ISLAMIC State (Isis) fighters have seized control of Iraq's biggest dam, an oilfield and three more towns after inflicting their first major defeat on Kurdish forces since sweeping through the region in June.

Capture of the Mosul Dam after an offensive of barely 24 hours could give the Sunni militants the ability to flood major Iraqi cities, sharply raising the stakes in their bid to topple Prime Minister Nuri al Maliki's Shi'ite-led government.

Isis, which sees Iraq's majority Shi'ites as apostates who deserve to be killed, also seized the Ain Zalah oil field, adding to four others already under their control, and three towns.

Isis fighters have also been involved in violent exchanges with Lebanese armed forces around a border town in a push to dislodge the biggest incursion by militants into Lebanon since Syria's civil war began.

At least ten Lebanese soldiers have died in the fighting, which erupted after Islamist gunmen seized a local police station on Saturday in response to the arrest of their commander, security officials said.

An unknown number of militants and civilians have also been killed, and security sources say at least 16 members of Lebanon's security forces have been taken captive.

The gunmen in Arsal include fighters linked to the Islamic State (Isis), the al Qaeda offshoot that has seized territory in Syria and Iraq, as well as Syria's al Qaeda branch, the Nusra Front.

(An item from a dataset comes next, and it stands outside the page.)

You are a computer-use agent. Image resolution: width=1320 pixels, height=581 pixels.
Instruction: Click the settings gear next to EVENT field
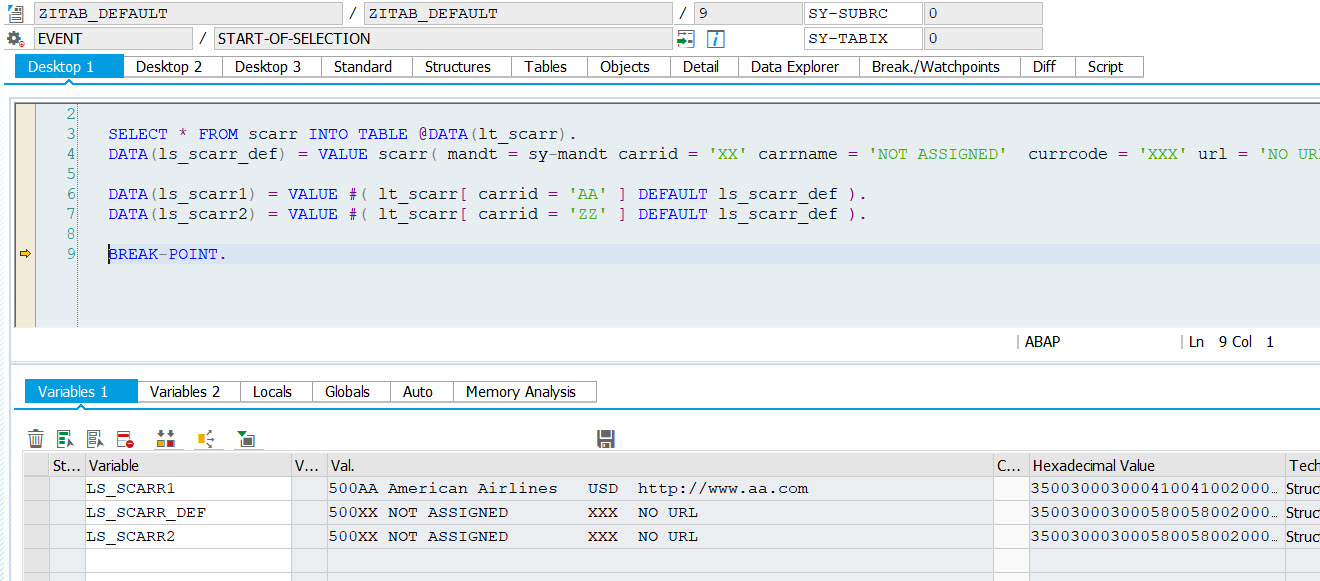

Residents said many of the tens of thousands of Syrian refugees who had taken shelter in the hills around Arsal had abandoned their camps and were sleeping in the town's streets to escape bombardment. Fires had broken out in some camps.

"They're shelling from all directions," said Qassem al Zein, a doctor at the field hospital in Arsal, adding that the hospital had recorded ten civilians killed so far.

The confrontation in Arsal has been the biggest direct clash between Lebanon's army and rebels fighting to overthrow President Assad.